[Opening MATERIAL PROVIDED section]

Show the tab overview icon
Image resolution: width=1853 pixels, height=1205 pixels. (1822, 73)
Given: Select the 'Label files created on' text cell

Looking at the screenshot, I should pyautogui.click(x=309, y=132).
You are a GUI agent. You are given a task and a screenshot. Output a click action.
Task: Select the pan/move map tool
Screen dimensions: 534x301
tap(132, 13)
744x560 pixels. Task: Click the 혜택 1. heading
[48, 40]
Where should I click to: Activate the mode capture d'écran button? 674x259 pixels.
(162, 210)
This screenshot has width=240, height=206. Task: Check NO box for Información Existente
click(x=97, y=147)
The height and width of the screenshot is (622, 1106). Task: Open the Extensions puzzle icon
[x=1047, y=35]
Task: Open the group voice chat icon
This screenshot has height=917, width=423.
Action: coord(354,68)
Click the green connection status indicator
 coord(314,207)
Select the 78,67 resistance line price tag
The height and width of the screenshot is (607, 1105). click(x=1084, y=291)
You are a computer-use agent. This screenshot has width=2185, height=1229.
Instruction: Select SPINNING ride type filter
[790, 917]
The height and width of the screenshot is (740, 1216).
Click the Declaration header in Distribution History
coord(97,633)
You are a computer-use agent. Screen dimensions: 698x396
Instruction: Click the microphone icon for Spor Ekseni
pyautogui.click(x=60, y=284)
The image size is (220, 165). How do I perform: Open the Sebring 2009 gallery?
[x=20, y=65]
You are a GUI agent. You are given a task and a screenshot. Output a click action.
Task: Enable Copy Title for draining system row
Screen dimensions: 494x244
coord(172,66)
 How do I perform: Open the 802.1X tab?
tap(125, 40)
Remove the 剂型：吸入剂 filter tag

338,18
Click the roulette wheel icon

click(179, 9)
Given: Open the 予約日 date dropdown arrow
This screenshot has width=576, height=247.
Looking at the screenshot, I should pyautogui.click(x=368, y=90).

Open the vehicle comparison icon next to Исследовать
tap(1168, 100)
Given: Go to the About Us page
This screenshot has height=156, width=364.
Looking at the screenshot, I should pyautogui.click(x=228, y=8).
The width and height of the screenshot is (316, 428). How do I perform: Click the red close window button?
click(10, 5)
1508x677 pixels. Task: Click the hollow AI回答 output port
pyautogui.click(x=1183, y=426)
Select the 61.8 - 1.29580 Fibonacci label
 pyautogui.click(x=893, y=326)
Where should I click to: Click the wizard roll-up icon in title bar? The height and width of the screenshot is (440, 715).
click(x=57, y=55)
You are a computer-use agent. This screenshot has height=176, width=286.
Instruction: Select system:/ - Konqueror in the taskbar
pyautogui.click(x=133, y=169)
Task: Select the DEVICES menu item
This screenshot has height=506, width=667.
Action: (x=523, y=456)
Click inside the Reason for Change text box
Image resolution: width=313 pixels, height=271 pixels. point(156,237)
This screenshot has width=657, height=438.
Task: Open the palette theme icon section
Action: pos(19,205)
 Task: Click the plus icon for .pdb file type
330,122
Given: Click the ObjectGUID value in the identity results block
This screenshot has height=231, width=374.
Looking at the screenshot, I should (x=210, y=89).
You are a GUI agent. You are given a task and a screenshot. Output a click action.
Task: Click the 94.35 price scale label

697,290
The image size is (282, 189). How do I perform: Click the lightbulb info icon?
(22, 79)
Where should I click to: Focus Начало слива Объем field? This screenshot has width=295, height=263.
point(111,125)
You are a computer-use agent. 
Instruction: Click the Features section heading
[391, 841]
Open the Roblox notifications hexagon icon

[Closing MATERIAL PROVIDED section]

- **EXERCISE AIM**
With every line intact, reproduce the listing verbatim.

- **PROBLEM SOLUTION**
Show the tab overview icon
Image resolution: width=1853 pixels, height=1205 pixels. (1822, 73)
Given: Select the 'Label files created on' text cell

Looking at the screenshot, I should pyautogui.click(x=309, y=132).
You are a GUI agent. You are given a task and a screenshot. Output a click action.
Task: Select the pan/move map tool
Screen dimensions: 534x301
tap(132, 13)
744x560 pixels. Task: Click the 혜택 1. heading
[48, 40]
Where should I click to: Activate the mode capture d'écran button? 674x259 pixels.
(162, 210)
This screenshot has width=240, height=206. Task: Check NO box for Información Existente
click(x=97, y=147)
The height and width of the screenshot is (622, 1106). Task: Open the Extensions puzzle icon
[x=1047, y=35]
Task: Open the group voice chat icon
This screenshot has height=917, width=423.
Action: coord(354,68)
Click the green connection status indicator
 coord(314,207)
Select the 78,67 resistance line price tag
The height and width of the screenshot is (607, 1105). click(x=1084, y=291)
You are a computer-use agent. This screenshot has width=2185, height=1229.
Instruction: Select SPINNING ride type filter
[790, 917]
The height and width of the screenshot is (740, 1216).
Click the Declaration header in Distribution History
coord(97,633)
You are a computer-use agent. Screen dimensions: 698x396
Instruction: Click the microphone icon for Spor Ekseni
pyautogui.click(x=60, y=284)
The image size is (220, 165). How do I perform: Open the Sebring 2009 gallery?
[x=20, y=65]
You are a GUI agent. You are given a task and a screenshot. Output a click action.
Task: Enable Copy Title for draining system row
Screen dimensions: 494x244
coord(172,66)
 How do I perform: Open the 802.1X tab?
tap(125, 40)
Remove the 剂型：吸入剂 filter tag

338,18
Click the roulette wheel icon

click(179, 9)
Given: Open the 予約日 date dropdown arrow
This screenshot has width=576, height=247.
Looking at the screenshot, I should pyautogui.click(x=368, y=90).

Open the vehicle comparison icon next to Исследовать
tap(1168, 100)
Given: Go to the About Us page
This screenshot has height=156, width=364.
Looking at the screenshot, I should pyautogui.click(x=228, y=8).
The width and height of the screenshot is (316, 428). How do I perform: Click the red close window button?
click(10, 5)
1508x677 pixels. Task: Click the hollow AI回答 output port
pyautogui.click(x=1183, y=426)
Select the 61.8 - 1.29580 Fibonacci label
 pyautogui.click(x=893, y=326)
Where should I click to: Click the wizard roll-up icon in title bar? The height and width of the screenshot is (440, 715).
click(x=57, y=55)
You are a computer-use agent. This screenshot has height=176, width=286.
Instruction: Select system:/ - Konqueror in the taskbar
pyautogui.click(x=133, y=169)
Task: Select the DEVICES menu item
This screenshot has height=506, width=667.
Action: (x=523, y=456)
Click inside the Reason for Change text box
Image resolution: width=313 pixels, height=271 pixels. point(156,237)
This screenshot has width=657, height=438.
Task: Open the palette theme icon section
Action: pos(19,205)
 Task: Click the plus icon for .pdb file type
330,122
Given: Click the ObjectGUID value in the identity results block
This screenshot has height=231, width=374.
Looking at the screenshot, I should (x=210, y=89).
You are a GUI agent. You are given a task and a screenshot. Output a click action.
Task: Click the 94.35 price scale label

697,290
The image size is (282, 189). How do I perform: Click the lightbulb info icon?
(22, 79)
Where should I click to: Focus Начало слива Объем field? This screenshot has width=295, height=263.
point(111,125)
You are a computer-use agent. 
Instruction: Click the Features section heading
[391, 841]
Open the Roblox notifications hexagon icon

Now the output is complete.